Macquarie online gaming analysis
Happy birthday to you: On the third anniversary of the fall of PASPA, the gaming team at Macquarie have issued new analysis which puts forward a new estimate for spend per adult of $60 in mature states rather than the previous estimate of $50. Why does this matter? According to Macquarie’s modelling it means the market will be worth $10.5bn by 2025 and $15bn by 2030. Meanwhile, they also estimate spend per head in states where iGaming is regulated to be $150 per head. The OSB/iCasino combination “packs a powerful punch,” they suggest.
Great barrier grief: That said, due to the “every snowflake is different” regulatory patchwork, whether that is limitations on the number of skins available, variable tax rates or the complications caused by tribal involvements (see below), it means no state is the same. “As a result, we believe the varying regulatory landscape raises the barriers to entry for multi-state operators.”
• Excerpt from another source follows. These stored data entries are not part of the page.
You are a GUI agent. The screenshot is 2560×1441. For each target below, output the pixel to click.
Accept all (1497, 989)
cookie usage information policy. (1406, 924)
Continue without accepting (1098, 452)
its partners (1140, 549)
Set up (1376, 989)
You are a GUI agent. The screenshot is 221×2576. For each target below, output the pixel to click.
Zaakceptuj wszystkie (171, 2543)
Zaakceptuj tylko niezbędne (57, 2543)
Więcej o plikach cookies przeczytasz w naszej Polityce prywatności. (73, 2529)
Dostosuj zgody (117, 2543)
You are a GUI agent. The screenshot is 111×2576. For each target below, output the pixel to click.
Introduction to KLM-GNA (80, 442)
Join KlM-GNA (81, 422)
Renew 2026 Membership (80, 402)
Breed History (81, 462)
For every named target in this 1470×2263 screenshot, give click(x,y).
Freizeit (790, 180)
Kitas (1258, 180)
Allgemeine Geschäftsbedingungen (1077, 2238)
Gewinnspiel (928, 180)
Tiers are not enough: An interesting table put together by Macquarie shows the prominent sports-betting brands have high-end market share targets that total 155% of the market. Even at the lower end of their combined market share figures they would claim 111% of the market. Clearly something has to give – particularly given that in most states these leading brands are far from being the whole market – but that something is unlikely at least at present to be marketing spend. As the Macquarie team pointed out, with operators expecting “healthy” expected LTVs “it is safe to say ‘wallets are open’.” This will lead to losses for the largest operators of as much as $100m-$300m in H221.